Ligand modulated parallel mechanical unfolding pathways of Maltose binding proteins (MBPs)

Abstract

Protein folding/unfolding are complex phenomena and it is accepted that multidomain proteins generally follow multiple pathways. Maltose binding protein is a large (a two-domain 370 amino acid residue) bacterial periplasmic protein involved in maltose uptake. Despite the large size, it has been shown to exhibit an apparent two-state equilibrium unfolding in bulk experiments. Single-molecule studies can uncover rare events that are masked by averaging in bulk studies. Here, we use single-molecule force spectroscopy to study the mechanical unfolding pathways of maltose binding protein (MBP) and its precursor protein (preMBP) in the presence and absence of ligands.
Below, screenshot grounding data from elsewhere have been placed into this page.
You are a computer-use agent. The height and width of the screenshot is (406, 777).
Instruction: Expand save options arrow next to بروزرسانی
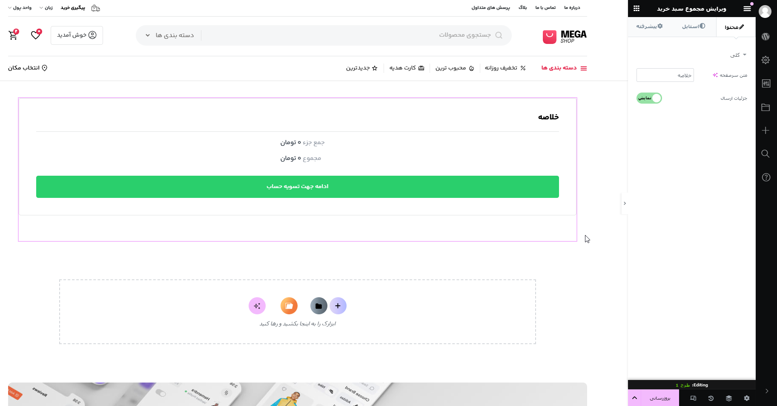coord(634,398)
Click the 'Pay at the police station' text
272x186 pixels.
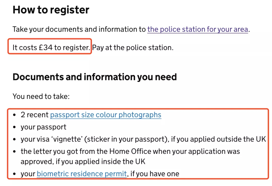133,47
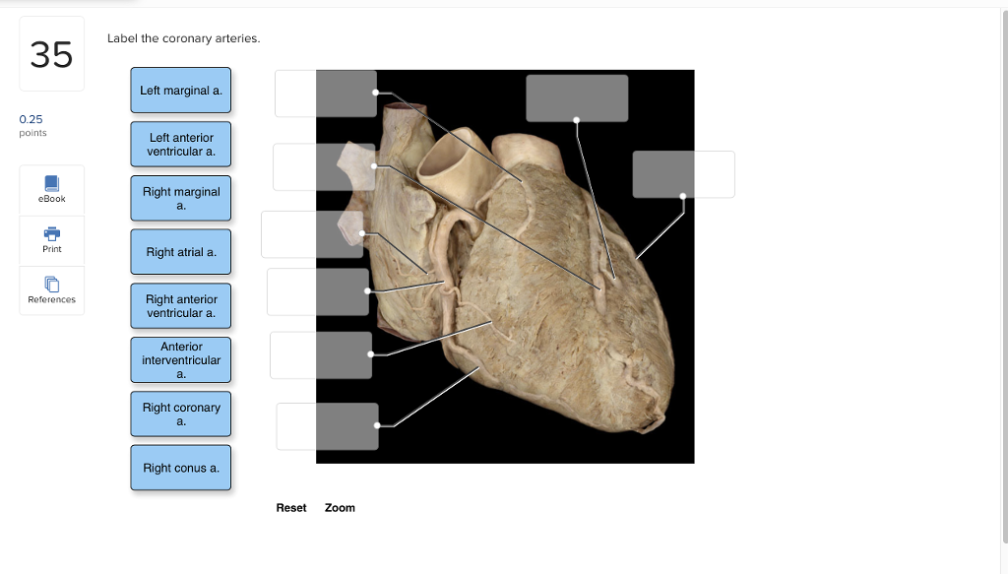Click the top-right answer drop zone
1008x574 pixels.
click(x=577, y=97)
Our results show that MBP exhibits kinetic partitioning on mechanical stretching and unfolds via two parallel pathways: one of them involves a mechanically stable intermediate (path I) while the other is devoid of it (path II). The apoMBP unfolds via path I in 62% of the mechanical unfolding events and the remaining 38% follow path II. In the case of maltose bound MBP, the protein unfolds via the intermediate in 79% of the cases, the remaining 21% via path II. Similarly, on binding to maltotriose, a ligand whose binding strength with the polyprotein is similar to that of maltose, the occurrence of the intermediate is comparable (82% via path I) to that of maltose. The precursor protein preMBP also shows a similar behaviour upon mechanical unfolding. The percentages of molecules unfolding via path I are 53% in the apo form and 68% and 72% upon binding to maltose and maltotriose, respectively for preMBP.